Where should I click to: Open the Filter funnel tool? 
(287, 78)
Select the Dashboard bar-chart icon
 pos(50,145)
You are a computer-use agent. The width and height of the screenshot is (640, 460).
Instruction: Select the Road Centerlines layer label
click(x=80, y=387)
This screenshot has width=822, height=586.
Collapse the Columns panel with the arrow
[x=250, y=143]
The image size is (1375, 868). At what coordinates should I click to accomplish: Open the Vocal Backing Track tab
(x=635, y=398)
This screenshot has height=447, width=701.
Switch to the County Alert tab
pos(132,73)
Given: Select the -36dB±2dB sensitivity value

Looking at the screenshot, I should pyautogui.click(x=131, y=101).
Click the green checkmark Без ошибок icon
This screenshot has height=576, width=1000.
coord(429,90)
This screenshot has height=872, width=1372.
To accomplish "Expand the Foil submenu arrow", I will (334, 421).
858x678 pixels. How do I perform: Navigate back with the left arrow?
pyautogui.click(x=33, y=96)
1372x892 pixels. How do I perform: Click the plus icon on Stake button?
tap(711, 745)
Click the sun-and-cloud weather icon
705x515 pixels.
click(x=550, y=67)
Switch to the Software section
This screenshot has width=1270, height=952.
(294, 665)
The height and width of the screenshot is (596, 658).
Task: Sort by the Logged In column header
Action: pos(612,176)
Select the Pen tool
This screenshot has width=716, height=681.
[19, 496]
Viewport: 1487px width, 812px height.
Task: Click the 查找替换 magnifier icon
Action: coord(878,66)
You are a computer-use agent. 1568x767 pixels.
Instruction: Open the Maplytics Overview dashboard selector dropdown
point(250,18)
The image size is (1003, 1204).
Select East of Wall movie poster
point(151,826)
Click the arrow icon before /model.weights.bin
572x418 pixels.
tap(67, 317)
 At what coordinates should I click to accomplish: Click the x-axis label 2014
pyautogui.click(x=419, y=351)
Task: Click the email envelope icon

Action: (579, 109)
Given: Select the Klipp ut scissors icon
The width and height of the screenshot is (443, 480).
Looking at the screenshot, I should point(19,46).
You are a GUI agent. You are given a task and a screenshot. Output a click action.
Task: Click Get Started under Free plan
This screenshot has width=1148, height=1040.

+---+

**Your objective:**
Quote everything in the listing from the line that contains "The image size is (1003, 1204)." down to the line that contains "Looking at the screenshot, I should point(19,46).", with both of those lines included.

**Final answer:**
The image size is (1003, 1204).
Select East of Wall movie poster
point(151,826)
Click the arrow icon before /model.weights.bin
572x418 pixels.
tap(67, 317)
 At what coordinates should I click to accomplish: Click the x-axis label 2014
pyautogui.click(x=419, y=351)
Task: Click the email envelope icon

Action: (579, 109)
Given: Select the Klipp ut scissors icon
The width and height of the screenshot is (443, 480).
Looking at the screenshot, I should point(19,46).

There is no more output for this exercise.